Some special IV lines may also by placed. The umbilical cord normally has two arteries and one vein. A line may be placed in the vein as a means to provide nourishment until the baby is able to eat. Another line may be placed in one of the arteries. This is called an arterial line. Fluids and medication can be given through this line as well as blood pressure monitored and blood removed for lab work.
Until the baby is able to eat it will receive total parenteral nutrition. This is an IV solution that contains protein, fats, sugar, vitamins, and mineral. It will supply all your baby's nutritional requirements until he or she is able to take food by mouth.
Your baby will be observed for infection, proper shunt drainage and the head circumference will be monitored. You will be able to start learning how to care for, feed and monitor your baby in preparation for when he or she goes home. Sometimes the shunt can become clogged or may stop draining effectively, which causes an increase in the pressure inside your baby's head. You will be trained to recognize signs and symptoms of this and other potential complications.
Will I be able to care for my baby?
Yes. Please ask your baby's nurse about ways to interact with and care for your baby.
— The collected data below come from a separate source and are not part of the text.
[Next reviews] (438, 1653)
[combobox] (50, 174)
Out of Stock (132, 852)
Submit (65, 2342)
If you had planned to breastfeed your baby, you can begin to pump and freeze breast milk while you are still in the hospital. A lactation consultant can assist in answering your questions. Your milk will be frozen and stored in the Neonatal Intensive Care Unit until your baby is ready for it. The NICU has breast pumps and private rooms available to you when you are visiting. You can bring in pictures, small toys, booties and blankets for your baby while he or she is in the NICU.
When can my baby go home?
Your baby will go home when he or she is eating and tolerating enough food to maintain and allow them to grow and gain weight. A baby with simple hydrocephalus that requires shunt placement may be home within two weeks. If there are any other complicating defects, the stay would be prolonged according to the severity of those anomalies.
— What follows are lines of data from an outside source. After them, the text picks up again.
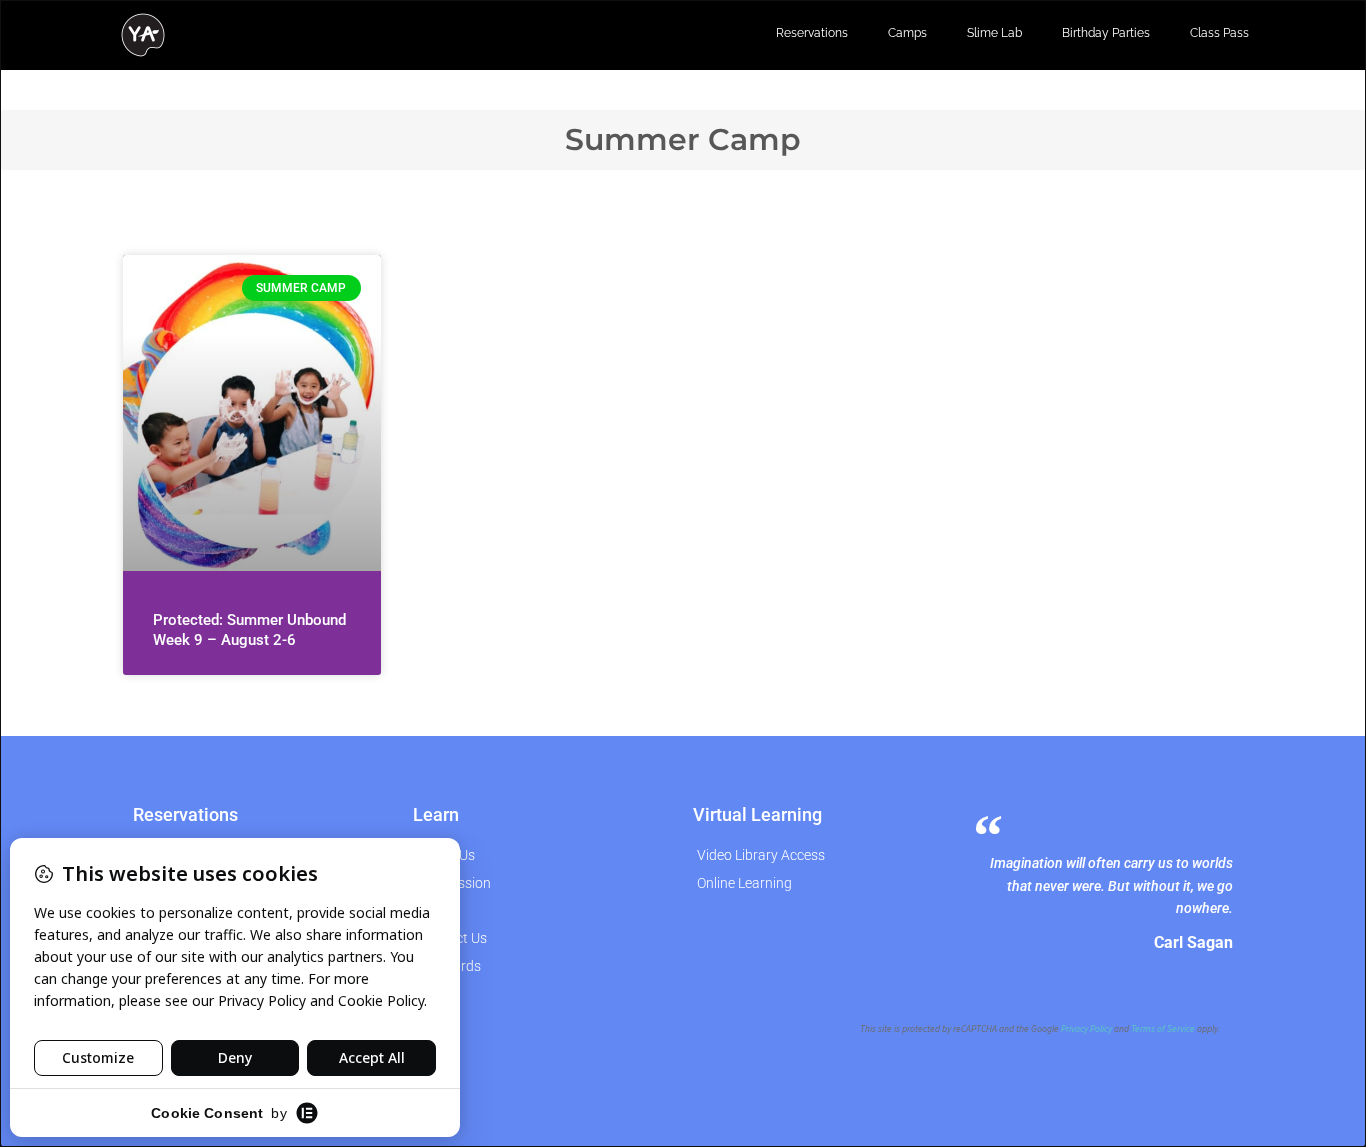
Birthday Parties (1106, 33)
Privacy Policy (1086, 1029)
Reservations (812, 33)
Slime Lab (994, 33)
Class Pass (1219, 33)
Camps (907, 33)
If you have decided to pursue palliative care for your baby, you also have the option of taking your infant home with the support of hospice services. This option will be discussed with you.
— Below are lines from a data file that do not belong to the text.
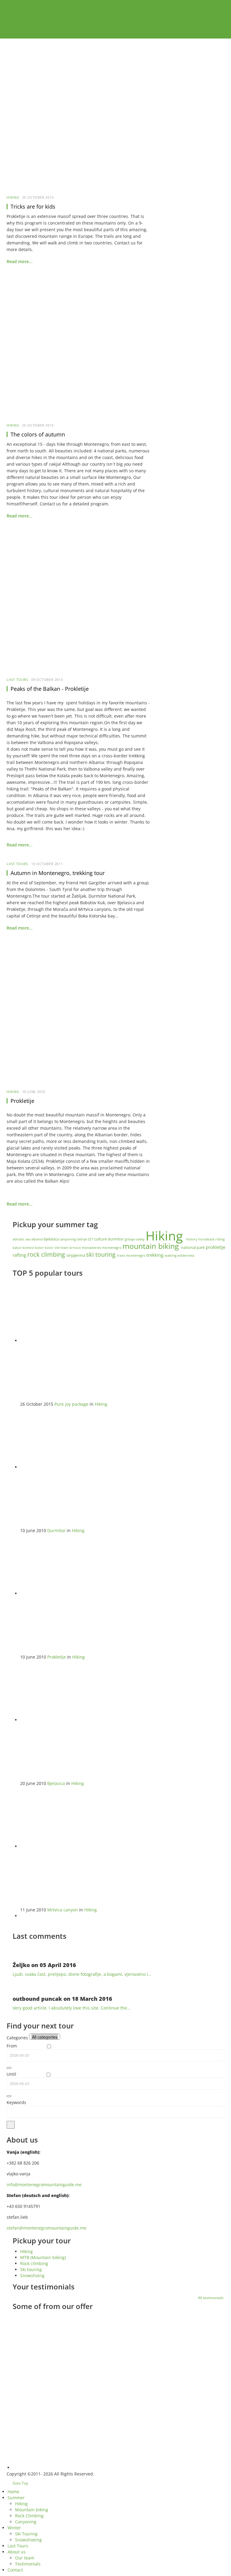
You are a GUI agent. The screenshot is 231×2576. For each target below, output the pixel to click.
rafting (20, 1255)
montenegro (112, 1248)
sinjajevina (76, 1255)
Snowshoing (32, 2275)
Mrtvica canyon (62, 1910)
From (12, 2046)
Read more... (19, 261)
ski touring (101, 1254)
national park (193, 1247)
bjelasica (52, 1239)
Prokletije (22, 1100)
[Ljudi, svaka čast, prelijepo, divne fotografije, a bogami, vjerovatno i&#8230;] (20, 1951)
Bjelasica (56, 1783)
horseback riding (211, 1239)
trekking (155, 1255)
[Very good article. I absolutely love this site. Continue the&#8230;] (20, 1985)
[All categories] (44, 2037)
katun (18, 1248)
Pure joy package (71, 1404)
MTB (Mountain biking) (43, 2257)
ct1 (91, 1239)
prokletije (215, 1247)
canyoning (68, 1239)
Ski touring (31, 2269)
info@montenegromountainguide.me (44, 2184)
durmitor (116, 1239)
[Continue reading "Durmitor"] (80, 1467)
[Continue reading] (51, 2351)
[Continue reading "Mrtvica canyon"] (80, 1846)
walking (171, 1255)
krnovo (75, 1248)
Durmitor (56, 1530)
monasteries (92, 1248)
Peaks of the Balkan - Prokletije (50, 688)
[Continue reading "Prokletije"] (80, 1593)
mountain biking (151, 1246)
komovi (29, 1248)
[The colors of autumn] (78, 348)
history (192, 1239)
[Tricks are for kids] (78, 120)
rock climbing (46, 1254)
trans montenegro (131, 1255)
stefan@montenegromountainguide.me (46, 2228)
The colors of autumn (38, 434)
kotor (40, 1248)
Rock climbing (34, 2263)
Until (11, 2074)
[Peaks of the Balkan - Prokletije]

What is my baby's long term prognosis?
Prognosis is dependent on any associated defects that may be related to the cause of hydrocephalus as well as the amount of pressure exerted on the brain tissue prior to shunting. The affects of hydrocephalus vary and is partly dependent on the cause and treatment required, as well as your baby's response to treatment. The key to a good prognosis is early detection and treatment and the prevention of infections. Most of the newborns born with hydrocephalus will have a normal lifespan and approximately 40 to 50 percent will have normal intelligence. Seizure disorders have been diagnosed in about 10 percent of these children. The mortality rate for infants with hydrocephalus is approximately 5 percent.
Studies have shown that the risk of shunt failure in the infant's first year is 30 percent. Shunts, on average, are revised about two times in the first 10 years. The risk of intellectual disability is approximately 35 percent. Your baby's pediatrician and pediatric neurologist will provide follow-up care once your baby is home.